The New York Times reports today that the Inter-American Commission on Human Rights, a part of the Organization of American States will reopen an inquiry into the massacre at El Mozote, El Salvador in 1981.
Recent efforts by lawyers in El Salvador to reopen the case, which was shelved in 2000, had repeatedly failed, even after a court ruling that year stripped protection under the national amnesty law from suspects in the most egregious human rights violations. "They say that we should put this behind us," said Rufina Amaya, the only resident of El Mozote known to have survived. "But we cannot forget what happened."
The evidence in the case comes from the work of an Argentine team of forensic anthropologists that completed its work in 2003. "What we found proved to be highly consistent with witness testimony of the incident," said Mercedes Doretti, a member of the forensic team.

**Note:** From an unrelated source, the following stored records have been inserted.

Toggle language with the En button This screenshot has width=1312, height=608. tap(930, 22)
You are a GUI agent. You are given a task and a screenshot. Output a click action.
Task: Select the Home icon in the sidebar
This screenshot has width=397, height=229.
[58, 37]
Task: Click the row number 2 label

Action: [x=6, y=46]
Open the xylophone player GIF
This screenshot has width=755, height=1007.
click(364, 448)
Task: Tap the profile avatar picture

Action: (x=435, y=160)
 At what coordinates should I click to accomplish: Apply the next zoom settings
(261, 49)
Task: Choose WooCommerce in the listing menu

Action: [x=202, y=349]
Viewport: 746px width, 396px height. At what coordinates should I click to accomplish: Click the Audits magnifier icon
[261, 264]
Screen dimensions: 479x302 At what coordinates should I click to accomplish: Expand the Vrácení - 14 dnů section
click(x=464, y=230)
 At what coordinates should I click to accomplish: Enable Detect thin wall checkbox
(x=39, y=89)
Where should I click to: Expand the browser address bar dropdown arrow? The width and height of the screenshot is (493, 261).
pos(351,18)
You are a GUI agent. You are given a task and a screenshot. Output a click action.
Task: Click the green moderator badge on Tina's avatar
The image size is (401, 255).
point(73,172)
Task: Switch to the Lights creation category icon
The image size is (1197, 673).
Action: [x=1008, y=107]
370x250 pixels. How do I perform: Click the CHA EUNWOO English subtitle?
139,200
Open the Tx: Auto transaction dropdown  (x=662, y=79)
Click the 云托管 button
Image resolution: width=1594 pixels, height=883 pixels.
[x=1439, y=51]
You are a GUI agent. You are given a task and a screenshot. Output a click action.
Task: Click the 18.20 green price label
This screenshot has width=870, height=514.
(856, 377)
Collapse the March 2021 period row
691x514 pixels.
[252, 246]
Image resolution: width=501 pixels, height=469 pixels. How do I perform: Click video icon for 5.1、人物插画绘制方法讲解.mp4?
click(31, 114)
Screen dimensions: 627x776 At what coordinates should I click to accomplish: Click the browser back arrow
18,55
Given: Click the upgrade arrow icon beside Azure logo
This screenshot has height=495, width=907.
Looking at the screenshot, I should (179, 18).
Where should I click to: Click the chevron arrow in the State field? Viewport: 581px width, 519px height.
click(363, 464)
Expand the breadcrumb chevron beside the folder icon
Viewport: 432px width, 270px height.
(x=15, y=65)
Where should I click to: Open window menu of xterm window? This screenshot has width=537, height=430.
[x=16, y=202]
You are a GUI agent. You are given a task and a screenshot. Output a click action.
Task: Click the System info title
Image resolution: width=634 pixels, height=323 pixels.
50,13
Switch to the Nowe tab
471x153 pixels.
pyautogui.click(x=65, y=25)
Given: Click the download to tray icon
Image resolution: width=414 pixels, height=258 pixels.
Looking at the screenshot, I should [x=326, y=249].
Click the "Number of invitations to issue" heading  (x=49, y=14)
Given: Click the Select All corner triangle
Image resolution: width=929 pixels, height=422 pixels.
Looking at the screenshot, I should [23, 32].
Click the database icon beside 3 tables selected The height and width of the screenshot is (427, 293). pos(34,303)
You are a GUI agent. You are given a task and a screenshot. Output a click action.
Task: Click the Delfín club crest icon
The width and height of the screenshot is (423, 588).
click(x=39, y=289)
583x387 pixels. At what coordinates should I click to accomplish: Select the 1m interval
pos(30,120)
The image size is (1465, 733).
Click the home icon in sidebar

She said 811 people were killed at El Mozote and surrounding hamlets. Most of the 271 bodies that the group exhumed were shot multiple times at close range, and 195 of them were children younger than 12, she said.
The massacre, carried out by soldiers of the US-trained Atlacatl Battalion, is one of the most notorious atrocities of the civil war in El Salvador. That no one has ever been held responsible for this crime against humanity is part of the continuing problems of impunity and lack of reconciliation in the country. For more information about the massacre, read the UN Truth Commission report or Mark Danner's book The Massacre at El Mozote.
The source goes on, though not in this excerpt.